Monday, March 10, 2014

Lindemann on Responding to Student Writing


I think Diagnostic Reading was the most useful part of this chapter of Lindemann. Classroom diagnostics (early assessments of skill and goal-setting meetings) are useful in multiple ways. For one, it/they help the teacher identify student strengths and weaknesses, which in turn helps with classroom management, group assignments, individual learning, and testing. At the elementary school level, we call diagnostic reading "goal-setting conferences" and these are done one-on-one with the parents not the students. These typically happen at the end of the third full week of school and are a review of the classroom behavior and work ethic the teacher has observed from each student.
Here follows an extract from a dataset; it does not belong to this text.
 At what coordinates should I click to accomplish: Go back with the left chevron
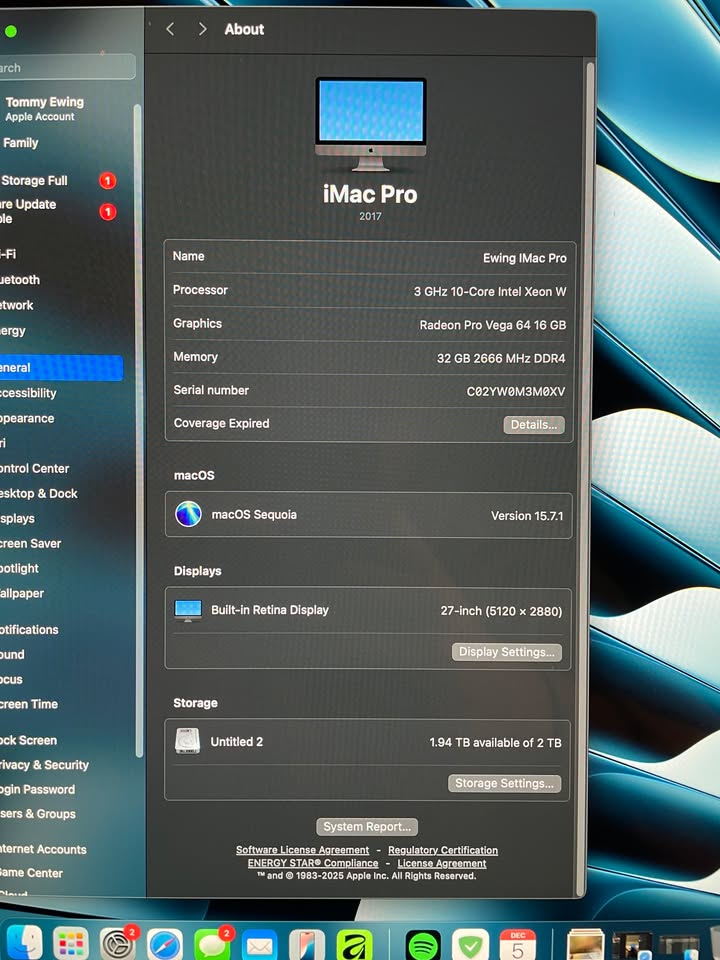[x=170, y=29]
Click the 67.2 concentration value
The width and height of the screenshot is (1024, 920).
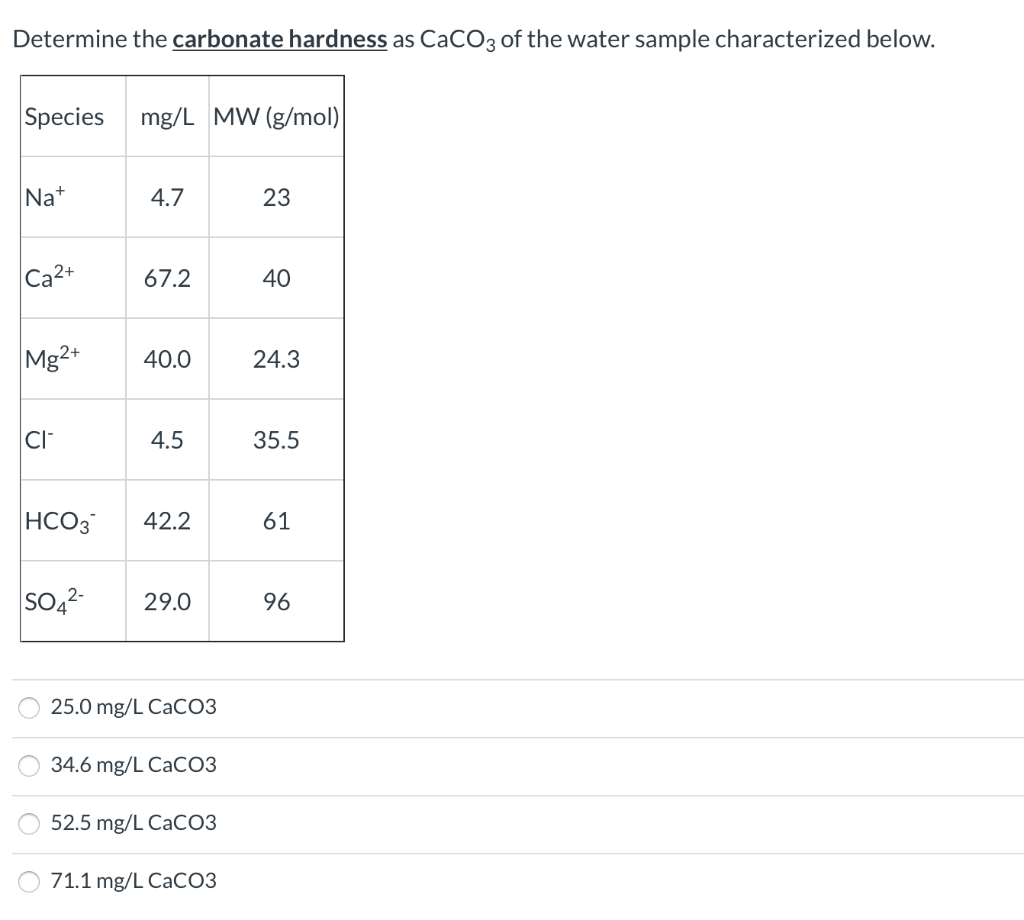pyautogui.click(x=166, y=278)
Then he/she meets with each child's parents individually to talk about realistic goals they each have for their child.

I imagine this situation would work for conferences between teachers and the students themselves at the high school+ levels. Once students are old enough to be held accountable to their own expectations, a teacher can do a lot to enhance their learning. A teacher that knows what a student wants out of a course has the power to reach those goals, or at least has the tools, whereas a teacher who "blanket teaches" may never reach the outliers.
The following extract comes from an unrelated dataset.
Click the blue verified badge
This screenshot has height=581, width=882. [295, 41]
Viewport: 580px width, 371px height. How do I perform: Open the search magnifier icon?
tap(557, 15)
"Comments that enhance learning differ from traditional methods of hunting errors and identifying what's wrong with a paper" (226).
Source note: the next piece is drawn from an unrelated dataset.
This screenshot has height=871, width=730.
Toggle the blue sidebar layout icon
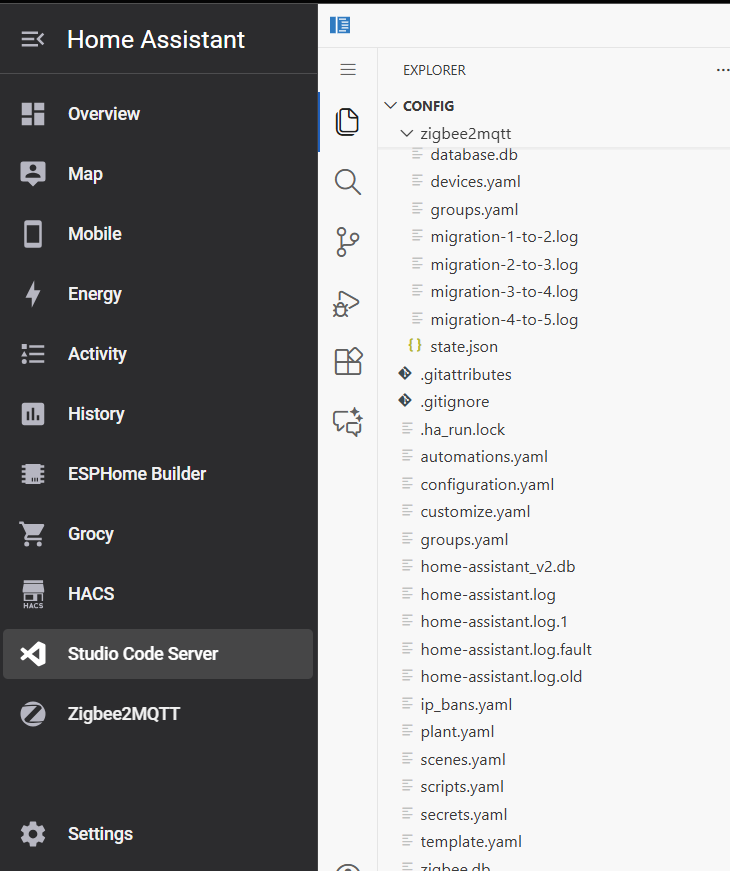[340, 25]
This is another important part of the diagnostic process. Teachers that poach errors and only comment on the negative are the types of teachers that teach students that they are stupid or inept. Teaching with high standards is very different from condescending teaching and belittling behavior. Goal-setting conferences also help teachers to manage their own "red-penning" and belittling tendencies because once you have a one-on-one conversation with another human being and learn about their specific struggles in the field that you teach, you are more likely to ease-up when you see those grammatical errors in an actually interesting piece of writing that came from a student who openly told you they are embarrassed by their vocabulary and spelling skills, but proud of their thoughts and writing abilities.